Comment notre foi et l’observance de la loi collaborent dans la vie chrétienne (John Piper)
Voici une question par e-mail, une question assez courante que nous recevons régulièrement sur le rôle de la foi et des œuvres dans la vie chrétienne.
Bonjour Pasteur John, je m’appelle Anthony, je viens d’Espagne. Romains 2.13 dit que « ce sont ceux qui mettent en pratique la loi qui seront déclarés justes ». Comment dois-je comprendre ce verset à la lumière de Romains 5.1 et d’autres versets qui parlent de notre justification par la foi seule et non par les œuvres ? Pourquoi Paul dirait-il que « ceux qui pratiquent » la loi sont justifiés ?
Cette question est énorme et merveilleuse. C’est une question si cruciale, si importante. J’espère donc pouvoir aborder le verset, mais aussi exposer le plus grand problème en jeu, à savoir la relation entre, d’une part, le fait d’être justifié par la foi sans les œuvres de la loi comme fondement de notre faveur de Dieu et, d’autre part, la nécessité et l’inévitabilité du fruit des bonnes actions ou de l’observance de la loi pour montrer que cette foi en Christ est réelle. C’est ce que les gens ont tant de mal à comprendre de nos jours. Permettez-moi donc de m’y essayer.
Précisons le contexte si nous le pouvons. Dans Romains 2.11-13, Paul s’attache à montrer que les Juifs, même s’ils ont la loi, ne feront l’objet d’aucune partialité au jour du jugement. Il explique comment le jugement, le jugement dernier, se déroulera au dernier jour pour ceux qui ont eu la loi et ceux qui ne l’ont pas eue – les nations qui n’ont pas eu accès à la loi.

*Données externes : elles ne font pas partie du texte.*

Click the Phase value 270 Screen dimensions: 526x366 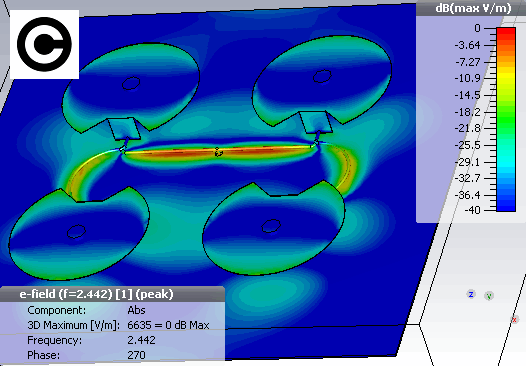(137, 355)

En Romains 2.11, il pose le principe suivant : « Devant Dieu il n’y a pas de favoritisme. » Et il explique ensuite comment cela fonctionne. Même si les Juifs ont la loi, ce qui semble être « Dieu, c’est du favoritisme », et que les nations ne l’ont pas. Il dit : « Tous ceux qui ont péché sans la loi périront aussi sans la loi. » (Romains 2.12) Ce qui signifie que Dieu ne va pas faire intervenir la loi de Moïse pour condamner quelqu’un qui n’a jamais entendu parler de la loi de Moïse. Il n’en aura pas besoin. Ils seront jugés sur la base des accès qu’ils ont eus à la loi écrite sur leur cœur ou à la loi écrite dans la nature ou à la loi écrite dans leur conscience. Mais il ne sera pas partial en utilisant un standard auquel quelqu’un a eu accès et auquel vous n’avez pas eu accès.
Et le verset continue : « … et tous ceux qui ont péché sous la loi seront jugés au moyen de la loi. » (Romains 2.12) Nous allons tous être jugés par les normes divines auxquelles nous avons accès, et tout le monde a accès aux normes divines auxquelles nous ne répondons pas. Tel est le message de Romains 1 et 2.
Puis il ajoute le verset sur lequel Anthony s’interroge, le verset 13 : « En effet, ce ne sont pas ceux qui écoutent la loi qui sont justes devant Dieu, mais ce sont ceux qui la mettent en pratique qui seront déclarés justes. » En d’autres termes, le simple fait d’avoir la loi et d’être capable d’entendre la loi, parce que vous l’avez, sera d’un avantage nul au jour du jugement, parce que personne ne pourra dire : « Nous avons eu la loi, donc nous allons échapper au jugement au dernier jour. »
Non, il s’agit de la manière dont vous répondez à la volonté de Dieu, la loi – et non de savoir si vous la possédez. C’est ce que dit le verset 13. Puis il montre dans les versets suivants que les nations ont une forme de la loi de Dieu écrite dans leur cœur (Romains 2.15), et il avait déjà dit dans Romains 1.19-20 qu’elles ont une forme de la volonté de Dieu écrite dans les cieux et dans la nature – et maintenant dans leur conscience (Romains 2.15).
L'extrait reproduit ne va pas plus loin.